* [STATED GOAL] Convert the lines of the entries below into a Markdown table with the columns "Row" and "Line," giving each line its own numbered row and skipping blank lines. Leave the pictures out of the table.

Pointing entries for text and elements

···

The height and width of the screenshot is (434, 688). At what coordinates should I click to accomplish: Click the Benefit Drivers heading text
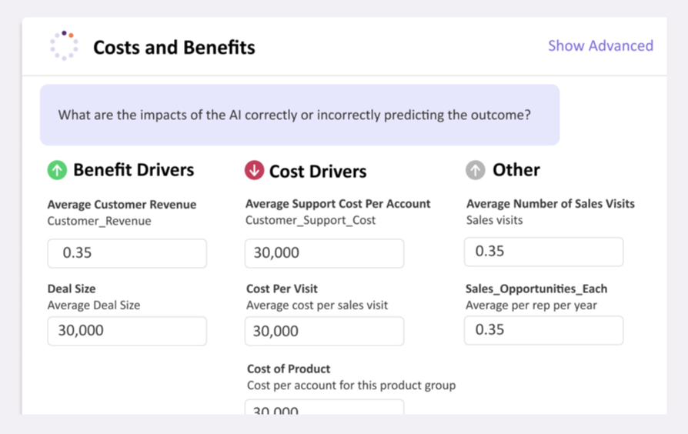[133, 170]
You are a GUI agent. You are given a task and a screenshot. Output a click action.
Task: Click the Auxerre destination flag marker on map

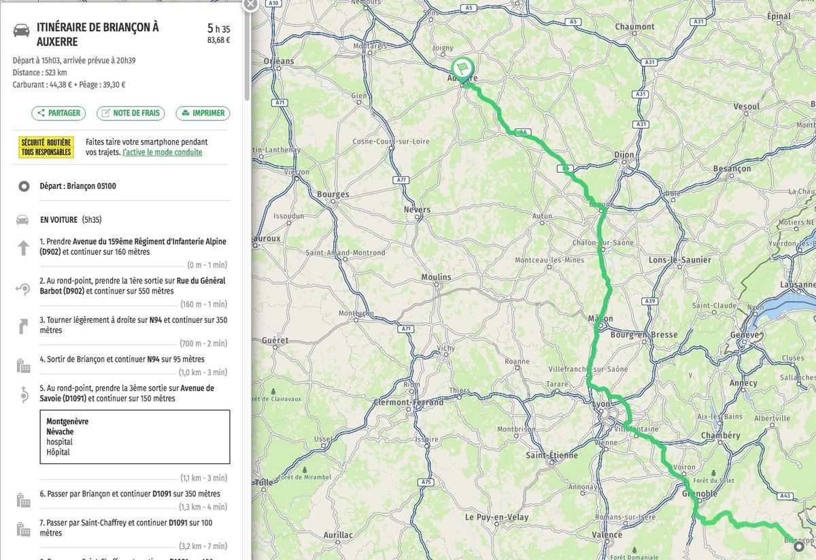tap(462, 69)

···

* [EXPECTED OUTPUT]
| Row | Line |
|---|---|
| 1 | The height and width of the screenshot is (434, 688). At what coordinates should I click to accomplish: Click the Benefit Drivers heading text |
| 2 | [133, 170] |
| 3 | You are a GUI agent. You are given a task and a screenshot. Output a click action. |
| 4 | Task: Click the Auxerre destination flag marker on map |
| 5 | tap(462, 69) |